Matplotlib: Visualize the Data

Real-World Scenarios in Python Retail Sales Analysis and Forecasting Matplotlib: Visualize the Data

Matplotlib is a comprehensive library for creating static, animated, and interactive visualizations in Python. It is widely used for plotting and visual representation of data in various fields, including data science, machine learning, finance, and scientific research.

Visualizing Top Selling Products

import matplotlib.pyplot as plt

# Sample data
top_products = {
    'product_id': ['12345', '67890', '13579', '24680', '11223', '33445', '55667', '77889', '99000', '11122'],
    'sales': [9200, 8500, 7500, 7200, 6800, 6700, 6600, 6500, 6300, 6200]
}
top_products_df = pd.DataFrame(top_products)

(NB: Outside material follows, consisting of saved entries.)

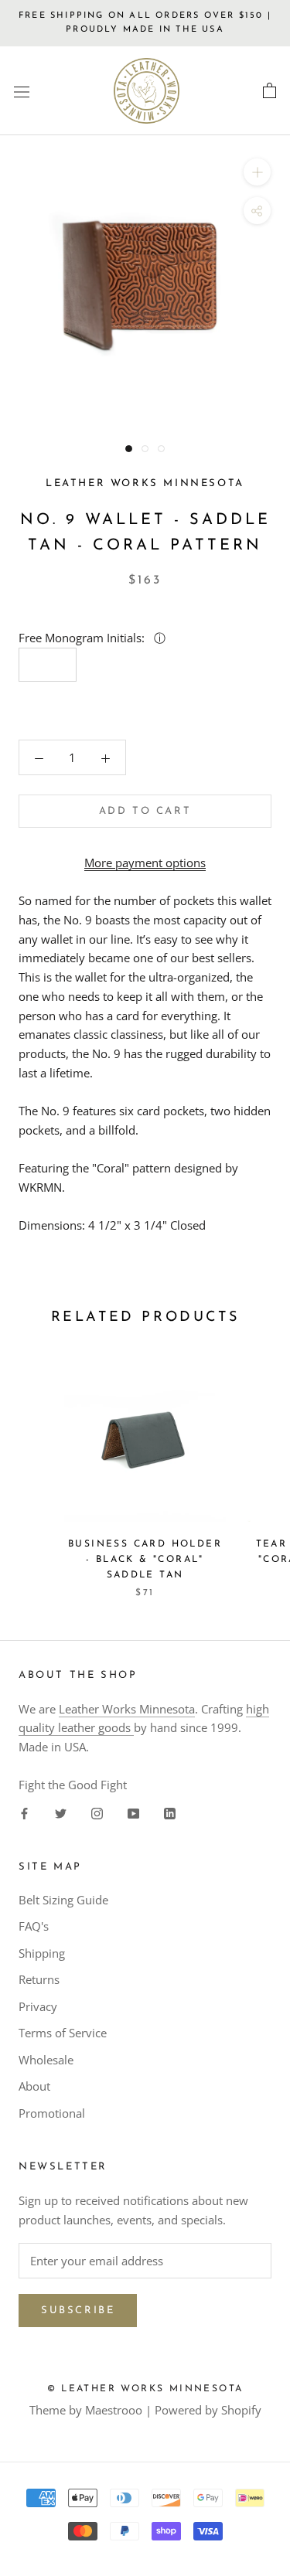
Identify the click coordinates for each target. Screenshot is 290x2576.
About (34, 2086)
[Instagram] (97, 1812)
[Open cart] (269, 91)
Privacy (38, 2006)
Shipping (42, 1953)
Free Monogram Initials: (83, 637)
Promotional (52, 2113)
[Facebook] (24, 1812)
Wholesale (46, 2059)
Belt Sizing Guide (63, 1899)
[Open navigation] (21, 91)
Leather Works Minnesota (127, 1709)
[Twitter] (61, 1812)
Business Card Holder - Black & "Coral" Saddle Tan (145, 1560)
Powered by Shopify (208, 2410)
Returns (39, 1979)
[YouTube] (133, 1812)
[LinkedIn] (170, 1812)
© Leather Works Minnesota (145, 2389)
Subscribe (77, 2310)
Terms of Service (63, 2032)
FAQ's (34, 1926)
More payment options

# Plotting top selling products
plt.figure(figsize=(10, 6))
plt.bar(top_products_df['product_id'], top_products_df['sales'], color='skyblue')
plt.xlabel('Product ID')
plt.ylabel('Total Sales')
plt.title('Top Selling Products')
plt.xticks(rotation=45)
plt.show()

Visualizing SARIMA Forecast

# Sample data for SARIMA forecast
sarima_forecast = pd.Series(
    [420.5, 415.2, 422.1, 428.3, 433.0, 437.5, 441.8, 445.0, 448.2, 451.3, 
     454.0, 456.7, 459.0, 461.2, 463.3, 465.0, 466.7, 468.3, 469.8, 471.0, 
     472.2, 473.3, 474.3, 475.0, 475.8, 476.5, 477.2, 477.8, 478.3, 478.8], 
    index=pd.date_range(start='2024-05-19', periods=30)
)

# Plotting SARIMA forecast
plt.figure(figsize=(10, 6))
sarima_forecast.plot(color='blue', marker='o')
plt.xlabel('Date')
plt.ylabel('Forecasted Sales')
plt.title('SARIMA Sales Forecast for Next 30 Days')
plt.grid(True)
plt.show()

Visualizing Prophet Forecast

# Sample data for Prophet forecast
prophet_forecast = {
    'ds': pd.date_range(start='2024-05-19', periods=30),
    'yhat': [421.56, 423.34, 424.56, 425.78, 427.01, 428.23, 429.45, 430.67, 
             431.89, 433.12, 434.34, 435.56, 436.78, 438.01, 439.23, 440.45, 
             441.67, 442.89, 444.12, 445.34, 446.56, 447.78, 449.01, 450.23, 
             451.45, 452.67, 453.89, 455.12, 456.34, 457.56],
    'yhat_lower': [410.12, 412.45, 413.67, 414.56, 415.67, 416.78, 417.89, 
                   418.12, 419.23, 420.34, 421.45, 422.67, 423.89, 425.23, 
                   426.34, 427.45, 428.56, 429.67, 430.78, 431.89, 433.12, 
                   434.34, 435.45, 436.56, 437.67, 438.78, 439.89, 441.01, 
                   442.23, 443.45],
    'yhat_upper': [432.98, 434.45, 435.56, 436.78, 438.01, 439.23, 440.45, 
                   441.67, 442.89, 444.12, 445.34, 446.56, 447.78, 449.01, 
                   450.23, 451.45, 452.67, 453.89, 455.12, 456.34, 457.56, 
                   458.78, 460.01, 461.23, 462.45, 463.67, 464.89, 466.12, 
                   467.34, 468.56]
}
prophet_forecast_df = pd.DataFrame(prophet_forecast)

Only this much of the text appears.